One of the best things about running a Dungeons and Dragons adventure is never, ever being able to predict how a group of characters will react to any given situation.
However, some things should have been predictable. Here are my top 10 Dungeons and Dragons lessons learned about running adventures for 12-year-olds.
- They need a mentor non-player character to help them out, to inspire them in some cases, to guide them to their next adventure, and to explain what may or may not work, without taking them out of the story. It’s why Gandalf is there with the hobbits, why Moiraine arrives to talk to Rand Al’Thor, why Dumbledoor advises Harry Potter. I goofed that one up.
- They are completely uninterested in learning about the backstories of the people in the world, the politics in the town, or the greater world as a whole. Maybe this will change, since a ton of stuff was thrown at them on the first day, but right now, it’s ‘where do I have to go and what do I have to kill?’
- Sugar intake control is vital to playing a successful game. Too much too soon, and they become like Vikings bent on looting and pillaging everything in sight. Or, to use the new Dungeon and Dragon adventure terms, they become murder hobos. Kill everything. Take everything.
- Fighting rats is not fun. Gosh, why didn’t I see that one earlier. Sure, they are tough, and, statistic-wise, a pretty good challenge, but who wants to go home talking about killing rats. To be fun, the players needed to overcome something with swagger, something they can brag about, something larger than life. Doh!
- To simulate healing potions, I bought small vials, washed them thoroughly, and filled them with Gatorade. When the boys had to heal themselves from wounds in battle, I thought, hey, wouldn’t it be cool to have them drink the Gatorade vials? However, what I should have foreseen is that they like Gatorade and so would take damage just so they could drink the Gatorade. (sigh)
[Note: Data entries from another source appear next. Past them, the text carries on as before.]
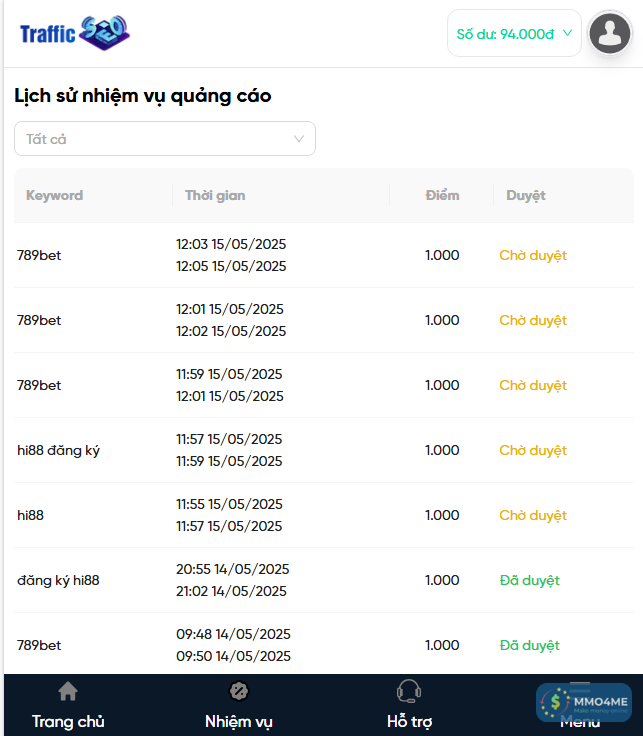Tap the home icon in bottom bar
643x736 pixels.
[x=68, y=691]
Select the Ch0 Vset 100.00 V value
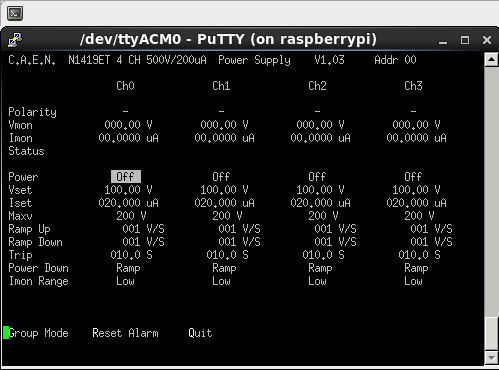Screen dimensions: 499x370 pyautogui.click(x=128, y=190)
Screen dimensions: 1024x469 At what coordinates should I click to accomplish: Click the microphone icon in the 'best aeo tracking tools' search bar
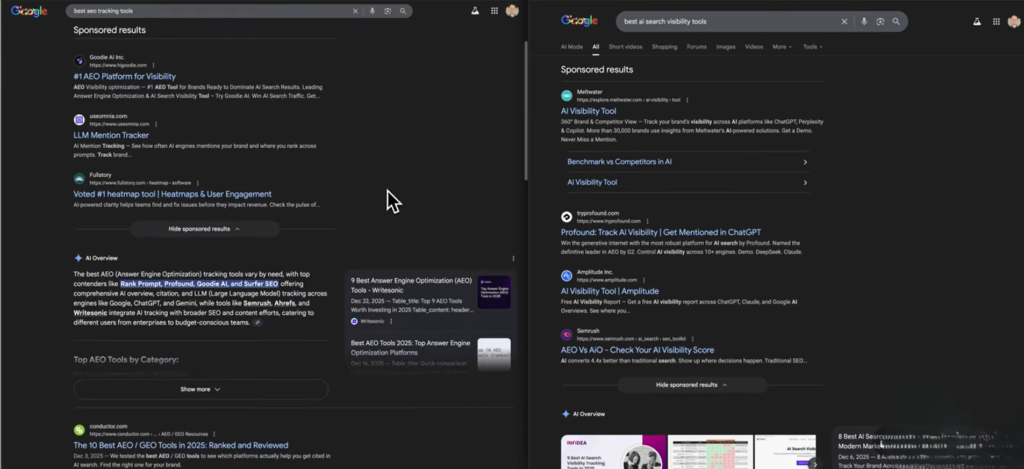click(373, 11)
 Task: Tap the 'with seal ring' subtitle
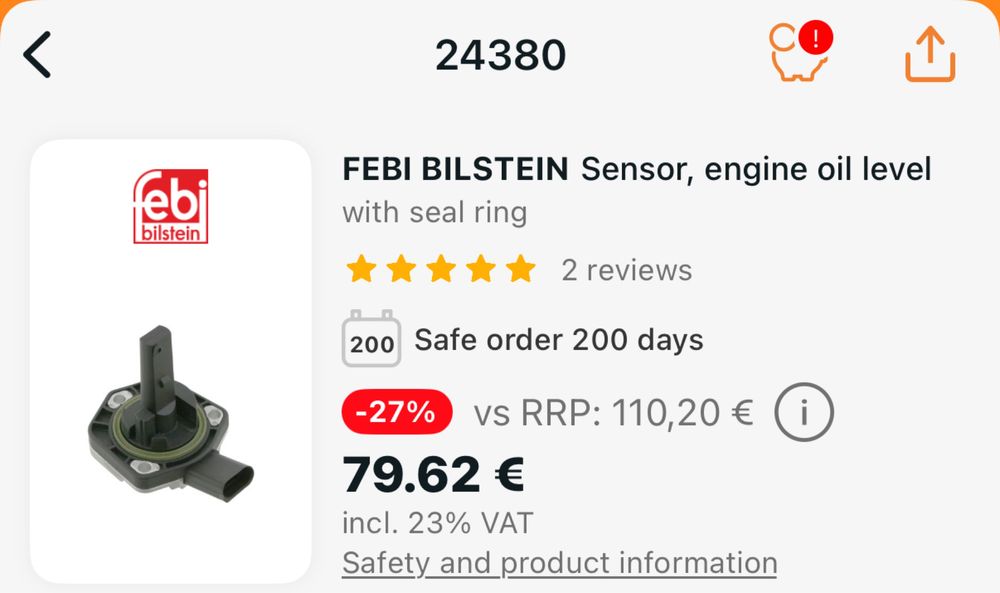pos(434,212)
- Never let the characters damage each other. In the game, when the players roll a ‘1’, something bad happens, but if you let that ‘something bad’ be hit another player, then that player wants revenge and pretty soon they’re swinging swords at each other. It’s funny, for a second, then the whole party dies and everyone is mad at everyone.
- A good fart noise goes a longer way with 12-year-olds than with adults. Ok, wait, no, it goes a long way with adults as well…but be careful, if you let one boy make a loud fart noise because one failed ‘1’ roll, then they all start wanting ‘1’s so they can make that noise. Over and over and over and over again… and, perhaps to no one’s surprise, sometimes those noises are not faked. Never make this a farting game. Ever. No.
- I stressed and stressed about painting miniatures for the boys. I spent hours making sure their characters looked amazing, but, being nearly blind in my old age, and with shaking hands and a rather feeble ability to paint small things in the first place, I wasn’t able to really do anything to a pro-level (despite watching 200 YouTube videos). However, it didn’t make any difference. The boys were so excited to have painted miniatures of their characters and didn’t care that I’d not been able to paint a microscopic belt buckle.
- Food matters. There’s a post on what happens when there’s too much sugar, but not feeding them is a bad idea as well. Balance is the key here, and I don’t mean lots of carrots and celery sticks, no, just better management of pop, chips, candy and, for supper, pizza. Failure to properly control the food results in an alien-like transformation of good kids into scary, drooling monsters.
- They knew nothing about the rules but what I told them. I was so used to running dungeons and dragons adventures with people who knew more than I did so I had studied hard for these sessions, but it really wasn’t necessary. So what if I forgot about ‘opportunity attacks?’ So what if I goofed up how minor illusion worked? So what if I didn’t quite get how ‘sneak attack’ works? I will make sure it to make it fun, first and foremost.